*Bölüm 58*

34K 2K 156
                                    

Ne kadar dolandım ne kadar boş boş gezindim ve ne kadar düşündüm gerçekten bilmiyorum. Kendimi aptal gibi hissediyordum ve içimden küfürler ediyordum sadece. Her şeyi berbat etmiş olabilirdim. İstediğim tek şey birazcık güvenceyken söylememem gereken şeyler de söylemiş olabilirdim. Çocuk beni sevdiğini söylemişti zaten, daha ne bekliyordum ki? Elbette yaşayıp görecektik, elbette oluruna bırakacaktık. Neden böyle yapıyordum her zaman? Neden güzel giden her şeyi baltalıyordu benim salak beynim. Sarılmak isterken neden itiyordum? İçim aşığım derken dışım neden kalk gidelim diyordu?
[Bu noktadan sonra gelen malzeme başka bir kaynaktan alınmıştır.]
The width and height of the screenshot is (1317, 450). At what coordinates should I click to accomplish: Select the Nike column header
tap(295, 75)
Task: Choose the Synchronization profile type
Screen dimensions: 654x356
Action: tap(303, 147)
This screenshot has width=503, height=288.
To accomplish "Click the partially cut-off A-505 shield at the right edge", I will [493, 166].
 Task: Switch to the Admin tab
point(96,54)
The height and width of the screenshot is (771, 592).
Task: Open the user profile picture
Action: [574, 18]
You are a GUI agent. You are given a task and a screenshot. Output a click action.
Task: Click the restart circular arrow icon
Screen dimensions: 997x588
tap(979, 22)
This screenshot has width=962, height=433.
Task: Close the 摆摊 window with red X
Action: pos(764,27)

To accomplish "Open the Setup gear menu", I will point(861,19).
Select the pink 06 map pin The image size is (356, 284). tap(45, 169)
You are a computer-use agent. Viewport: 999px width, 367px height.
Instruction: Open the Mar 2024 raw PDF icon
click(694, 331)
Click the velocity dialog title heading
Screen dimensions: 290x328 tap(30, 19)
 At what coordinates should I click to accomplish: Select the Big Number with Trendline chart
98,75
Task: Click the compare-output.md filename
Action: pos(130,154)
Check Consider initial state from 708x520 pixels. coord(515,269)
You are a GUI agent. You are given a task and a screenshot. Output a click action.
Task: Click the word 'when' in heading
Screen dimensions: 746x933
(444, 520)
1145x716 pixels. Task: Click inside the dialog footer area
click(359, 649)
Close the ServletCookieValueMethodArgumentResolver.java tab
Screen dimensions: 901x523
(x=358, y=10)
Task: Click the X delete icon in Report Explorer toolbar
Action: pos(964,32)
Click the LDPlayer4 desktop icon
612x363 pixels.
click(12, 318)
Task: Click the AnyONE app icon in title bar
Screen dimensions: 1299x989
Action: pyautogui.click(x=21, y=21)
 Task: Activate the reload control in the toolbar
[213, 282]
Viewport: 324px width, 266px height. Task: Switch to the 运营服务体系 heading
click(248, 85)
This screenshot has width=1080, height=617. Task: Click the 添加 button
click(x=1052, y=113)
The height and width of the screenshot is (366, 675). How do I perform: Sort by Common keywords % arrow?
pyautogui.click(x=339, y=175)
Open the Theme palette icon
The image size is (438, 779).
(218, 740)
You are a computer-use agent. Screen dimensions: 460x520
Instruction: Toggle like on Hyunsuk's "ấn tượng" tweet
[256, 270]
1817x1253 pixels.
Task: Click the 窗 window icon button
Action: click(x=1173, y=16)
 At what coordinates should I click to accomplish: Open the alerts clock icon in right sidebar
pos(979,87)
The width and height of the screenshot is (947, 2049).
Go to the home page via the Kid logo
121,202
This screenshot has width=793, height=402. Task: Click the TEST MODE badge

Gidip Poyraz'la konuşsa mıydı acaba? Ben saçmaladım, hatalıyım dese miydim? Kim bilir gözünde nasıl aptal gibi görünüyordum şimdi. Gururumu da ezemezdim ki. Bunu yaparsam da kendimi affedemezdim. Ben dik duruşumla var olmaya çalışıyordum bu hayatta.

"Dik duruşuna sıçayım senin Melek!" diye mırıldandım. Feryal'i mi arasaydım acaba? "Feryal, ben bir bok yedim, bu aşamadan sonra da nasıl düzelteceğimi bilmiyorum, bana yardım et." mi deseydim? Kafam çatlayacak gibi ağrıyordu hala. Eve dönmekten ve beni bekleyen ne varsa yüzleşmekten başka çarem yok gibi görünüyordu şu anda. Belki sadece gücenmişti Poyraz? Biraz konuşursak bana hak verirdi bile.

Korka korka eve yürüdüm. Poyraz'ın arabası evin önünde değildi. Gitmiş miydi? Nereye gitmişti ki? Kalbime ağrılar saplanıyordu şu anda.

Eve girdim. Ev çok sessizdi. Poyraz'a seslendim ama hiç cevap gelmedi. Odasına çıktım, üst katı aradım ama yoktu. Deli olacaktım, hiçbir yerde yoktu. Telefonunu aradım, telefonu kapalıydı. Kapalı olduğunu duymamışım gibi birkaç defa daha aradım, yine aynı ses, 'Aradığınız kişiye şu anda ulaşılamıyor."

Salondaki kanepeye çöküp kaldım. Mahvetmiştim işte. Belli ki batırmıştım her şeyi. Telefonum çalmaya başladığında yerimden sıçradım. Umutla telefona baktım, Feryal arıyordu. Poyraz hakkında bir şey biliyordur diye hemen açtım.

"Feryal?"

"Kuzum, uyandın mı? Nasılsın diye bir arayayım dedim."

Feryal'in sesini duyunca aniden ağlamaya başladım.

"Melek? Melek, ağlıyor musun sen? Melek, iyi misin?"

"Feryal, ben kötü bir şey yaptım."

"Ne oldu kuzum? Ne yaptın?"

"Poyraz gitti, nereye gittiğini bilmiyorum, telefonu kapalı."

"Melek, ne oluyor? Kavga mı ettiniz? Dur geliyorum ben oraya."

"Poyraz'ı bulamıyorum Feryal, gitti."

"Tamam, Meleğim sakin ol. Ben hemen geliyorum."

'Meleğim' kelimesini duyduğum an daha çok ağlamaya başladım. Dün gece Poyraz bana demişti bunu.

Feryal telefonu kapattığında kanepenin üzerine uzanıp ağlamaya devam ettim. Kendimi durduramıyordum. O kadar kısa sürmüştü ki konuşmamız ve o kadar kısa sürede böyle olmuştu ki şimdi şaşıp kalıyordum. Neden daha uzun konuşmamıştı benimle? Neden ne demek istediğimi sormamıştı? Bütün hislerimin, bütün duygularımın bir açıklaması vardı oysa. Neden yanımda değildi mesela şu anda? Neden her anlaşmazlıkta çekip gidiyordu?

Kapı çalmaya başladığında yüzümü telaşla silip kapıya koşturdum. Acaba acele mi etmiştim çekip gittiğini düşünmek için? Belli ki gelmişti işte.

Kapıyı açıp karşımda Feryal'i görünce inanılmaz bir hayal kırıklığı hissettim. Feryal'e sarıldım ve tekrar ağlamaya başladım.

"Ah, bebeğim... Gel, gel, içeri geçelim, ne oldu, anlat bakayım bana?"